**TASK GOAL:** The reply should hold only the lines below from the one with "Expand the Empleado dropdown" to the end, each copied exactly.

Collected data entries
Start of Block

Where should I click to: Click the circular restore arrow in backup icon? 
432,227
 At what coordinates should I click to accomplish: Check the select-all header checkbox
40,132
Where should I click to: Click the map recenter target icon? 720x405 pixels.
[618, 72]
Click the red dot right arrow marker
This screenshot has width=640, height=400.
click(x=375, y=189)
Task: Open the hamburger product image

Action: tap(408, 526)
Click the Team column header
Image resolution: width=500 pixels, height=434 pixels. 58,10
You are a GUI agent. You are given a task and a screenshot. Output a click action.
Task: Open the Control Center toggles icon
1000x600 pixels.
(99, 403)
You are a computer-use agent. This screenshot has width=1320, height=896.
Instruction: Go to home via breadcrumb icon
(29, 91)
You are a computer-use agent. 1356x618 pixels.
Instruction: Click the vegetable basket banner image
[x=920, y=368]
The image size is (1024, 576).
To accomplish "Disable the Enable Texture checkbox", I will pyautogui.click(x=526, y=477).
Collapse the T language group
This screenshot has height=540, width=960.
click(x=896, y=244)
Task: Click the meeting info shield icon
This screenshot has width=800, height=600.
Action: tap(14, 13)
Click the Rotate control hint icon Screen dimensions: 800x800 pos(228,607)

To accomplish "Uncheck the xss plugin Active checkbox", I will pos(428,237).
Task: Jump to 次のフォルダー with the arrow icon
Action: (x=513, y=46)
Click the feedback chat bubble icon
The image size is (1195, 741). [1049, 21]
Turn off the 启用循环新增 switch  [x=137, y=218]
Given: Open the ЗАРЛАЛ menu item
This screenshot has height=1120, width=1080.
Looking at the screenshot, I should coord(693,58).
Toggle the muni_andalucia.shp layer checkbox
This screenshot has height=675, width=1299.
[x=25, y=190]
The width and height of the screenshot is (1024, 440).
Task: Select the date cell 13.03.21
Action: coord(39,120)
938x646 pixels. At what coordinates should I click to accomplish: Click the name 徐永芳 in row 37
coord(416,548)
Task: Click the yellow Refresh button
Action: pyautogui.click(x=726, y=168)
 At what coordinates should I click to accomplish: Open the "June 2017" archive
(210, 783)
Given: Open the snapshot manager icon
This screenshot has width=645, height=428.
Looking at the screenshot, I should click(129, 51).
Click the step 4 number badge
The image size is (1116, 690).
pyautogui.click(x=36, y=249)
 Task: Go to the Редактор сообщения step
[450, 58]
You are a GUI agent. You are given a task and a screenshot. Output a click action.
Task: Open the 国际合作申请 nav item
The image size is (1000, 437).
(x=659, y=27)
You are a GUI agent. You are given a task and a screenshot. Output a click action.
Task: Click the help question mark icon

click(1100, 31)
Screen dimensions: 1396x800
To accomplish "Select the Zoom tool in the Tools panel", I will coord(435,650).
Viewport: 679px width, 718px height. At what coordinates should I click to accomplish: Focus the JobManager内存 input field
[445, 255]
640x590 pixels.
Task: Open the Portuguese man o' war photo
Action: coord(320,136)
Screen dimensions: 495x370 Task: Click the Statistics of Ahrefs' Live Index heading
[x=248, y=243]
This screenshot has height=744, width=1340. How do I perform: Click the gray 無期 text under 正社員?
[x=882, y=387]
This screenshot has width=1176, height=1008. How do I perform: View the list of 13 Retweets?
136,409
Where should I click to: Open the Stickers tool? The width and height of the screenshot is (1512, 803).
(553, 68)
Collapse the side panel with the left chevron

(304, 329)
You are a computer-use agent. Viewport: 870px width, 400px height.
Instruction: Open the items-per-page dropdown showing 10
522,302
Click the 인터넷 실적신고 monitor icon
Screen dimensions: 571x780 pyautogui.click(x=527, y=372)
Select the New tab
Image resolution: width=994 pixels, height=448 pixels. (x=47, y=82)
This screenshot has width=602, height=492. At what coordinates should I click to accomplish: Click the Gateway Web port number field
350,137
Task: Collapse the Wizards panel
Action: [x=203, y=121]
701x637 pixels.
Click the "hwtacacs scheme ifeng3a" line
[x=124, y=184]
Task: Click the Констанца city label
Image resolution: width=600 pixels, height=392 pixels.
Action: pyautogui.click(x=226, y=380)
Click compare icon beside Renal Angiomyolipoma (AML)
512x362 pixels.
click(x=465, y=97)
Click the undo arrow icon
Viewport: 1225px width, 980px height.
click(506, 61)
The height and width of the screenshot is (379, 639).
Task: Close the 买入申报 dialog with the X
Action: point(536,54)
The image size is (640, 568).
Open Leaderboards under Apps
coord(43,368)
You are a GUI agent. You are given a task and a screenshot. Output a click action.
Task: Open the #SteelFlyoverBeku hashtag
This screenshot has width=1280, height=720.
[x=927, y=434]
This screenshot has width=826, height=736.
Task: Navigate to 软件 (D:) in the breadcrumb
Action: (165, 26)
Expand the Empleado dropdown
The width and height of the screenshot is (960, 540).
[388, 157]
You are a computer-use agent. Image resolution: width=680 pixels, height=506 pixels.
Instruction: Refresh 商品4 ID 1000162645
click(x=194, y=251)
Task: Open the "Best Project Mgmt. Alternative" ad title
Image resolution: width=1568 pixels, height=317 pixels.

End of Block

**OUTPUT BELOW:**
Expand the Empleado dropdown
The width and height of the screenshot is (960, 540).
[388, 157]
You are a computer-use agent. Image resolution: width=680 pixels, height=506 pixels.
Instruction: Refresh 商品4 ID 1000162645
click(x=194, y=251)
Task: Open the "Best Project Mgmt. Alternative" ad title
Image resolution: width=1568 pixels, height=317 pixels.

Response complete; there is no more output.